Move the extracted file to the Apache directory:

sudo mv elgg-*/ /var/www/html/elgg/

Create a data directory and set permissions to the files:

sudo mkdir /var/www/html/data
sudo chown -R nginx:nginx /var/www/html/elgg/
sudo chown -R nginx:nginx /var/www/html/data
sudo chmod -R 755 /var/www/html/elgg

Step 3: Acces Elgg Web Interface

With all the above configurations done, we are set to access Elgg via the web. This is achieved by opening the following URL on your browser http://HOSTNAME/elgg or http://IP_Address/elgg

You will see a landing page similar to this.

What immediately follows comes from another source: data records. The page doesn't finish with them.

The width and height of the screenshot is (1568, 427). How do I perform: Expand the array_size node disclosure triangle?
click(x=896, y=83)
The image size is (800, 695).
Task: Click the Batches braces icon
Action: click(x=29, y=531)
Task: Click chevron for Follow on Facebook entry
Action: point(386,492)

Click NEXT. You will see the PHP requirement check page

With PHP checks complete you will go to the database installation page, here you will be required to provide your database information that you created, also you will be required to give the data directory that we created earlier at /var/www/html/data :

This is the site creation page. You provide the name of your site and click NEXT

Next we create an Admin account, enter the details and proceed.

After providing the above details, you will have successfully created an admin account.

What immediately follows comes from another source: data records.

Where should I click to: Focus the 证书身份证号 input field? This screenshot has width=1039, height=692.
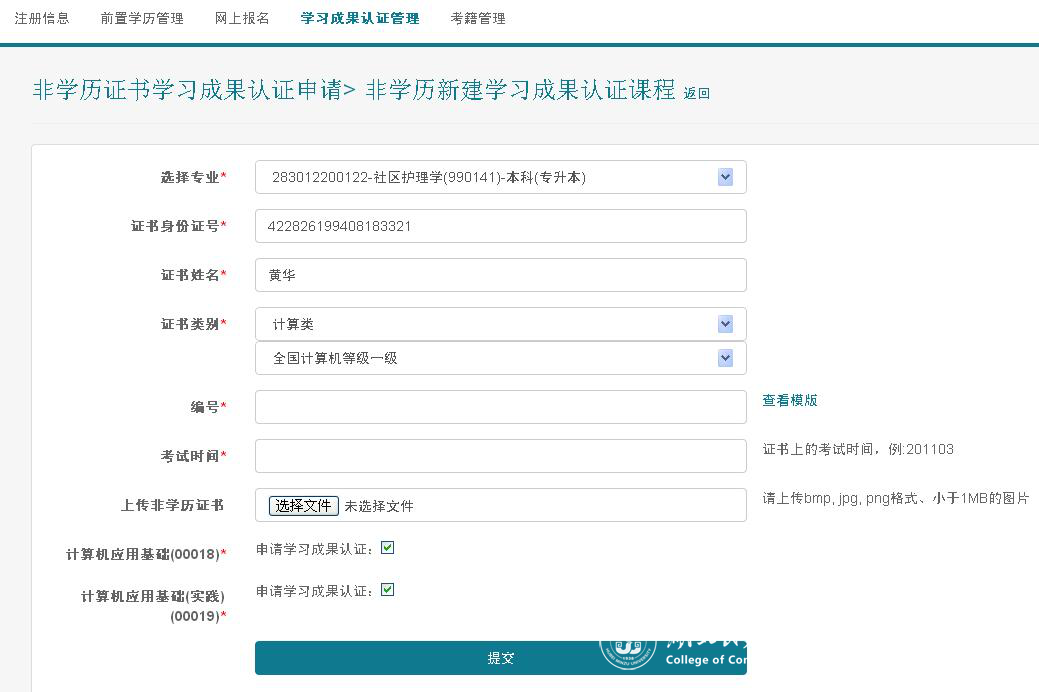[x=500, y=226]
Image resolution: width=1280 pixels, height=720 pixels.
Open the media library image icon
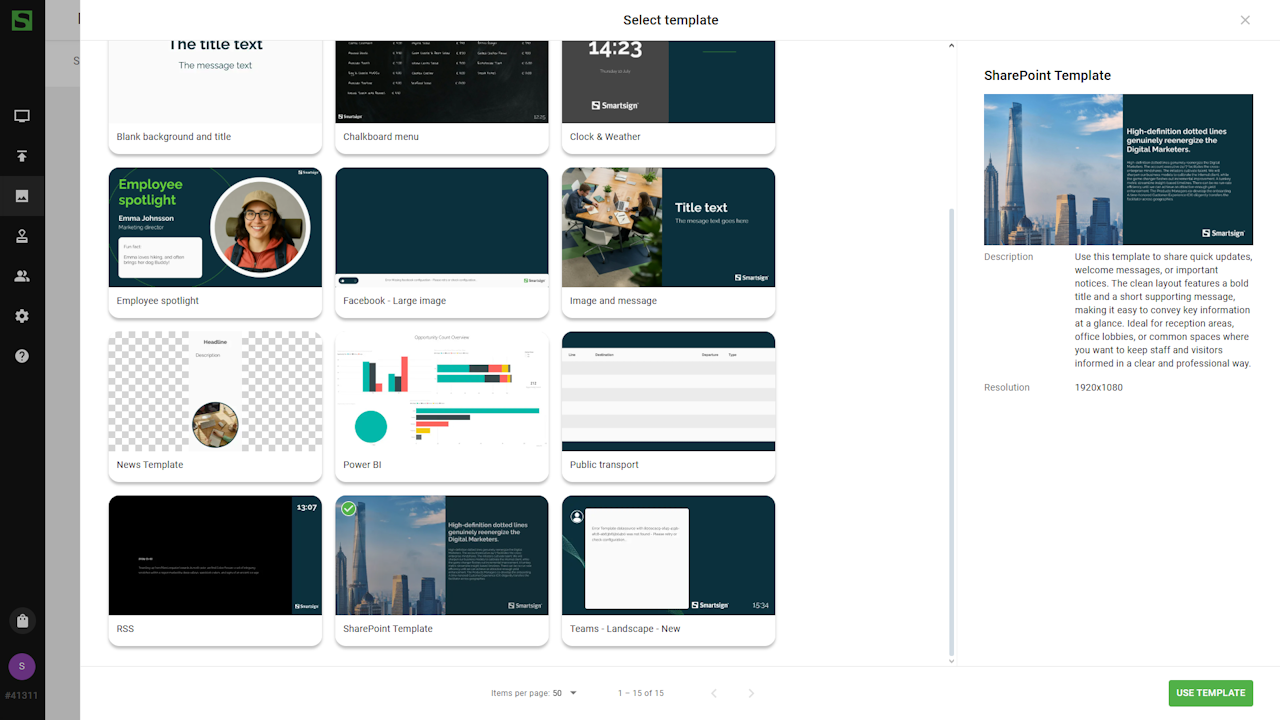click(x=22, y=196)
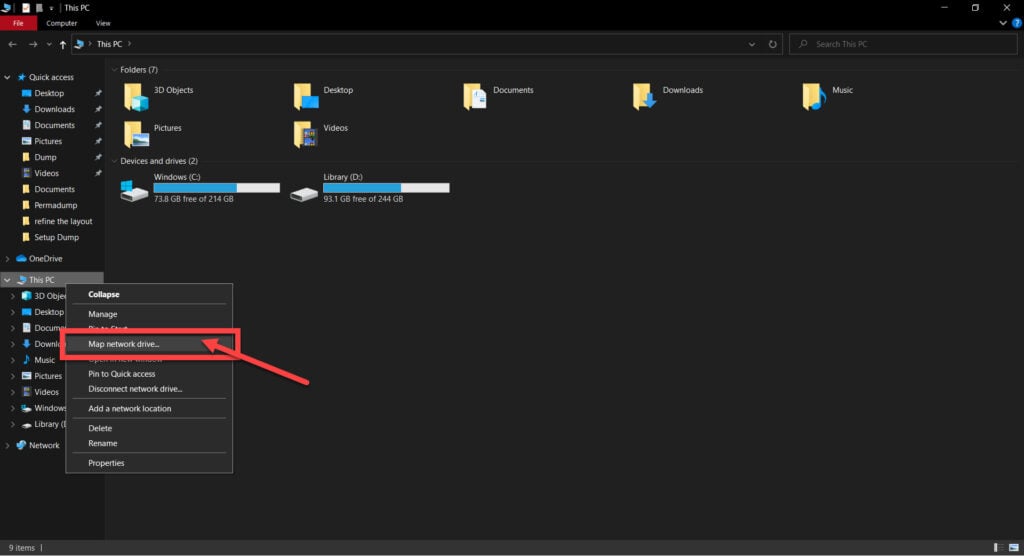The height and width of the screenshot is (556, 1024).
Task: Collapse the Folders group header
Action: point(115,70)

Now from here, proceed by clicking at Go to SIte. Here you are required login to elgg by providing your admin username and password.

On login, you will see this page.

Navigate to the account icon on the top right, then go to Administration > Administer>Plugins. Here you can start and enable your Elgg plugins by clicking activate on the selected plugin.

Now are set to go. You can now mange your content online add blogs, files,pages, bookmarks and wire posts from the Dashboard


From the above demonstration, we have installed and configured Elgg social networking engine on Ubuntu 20.04 | Debian 10. Now with this, you can deploy your social networking platform. I hope this article was of help to you.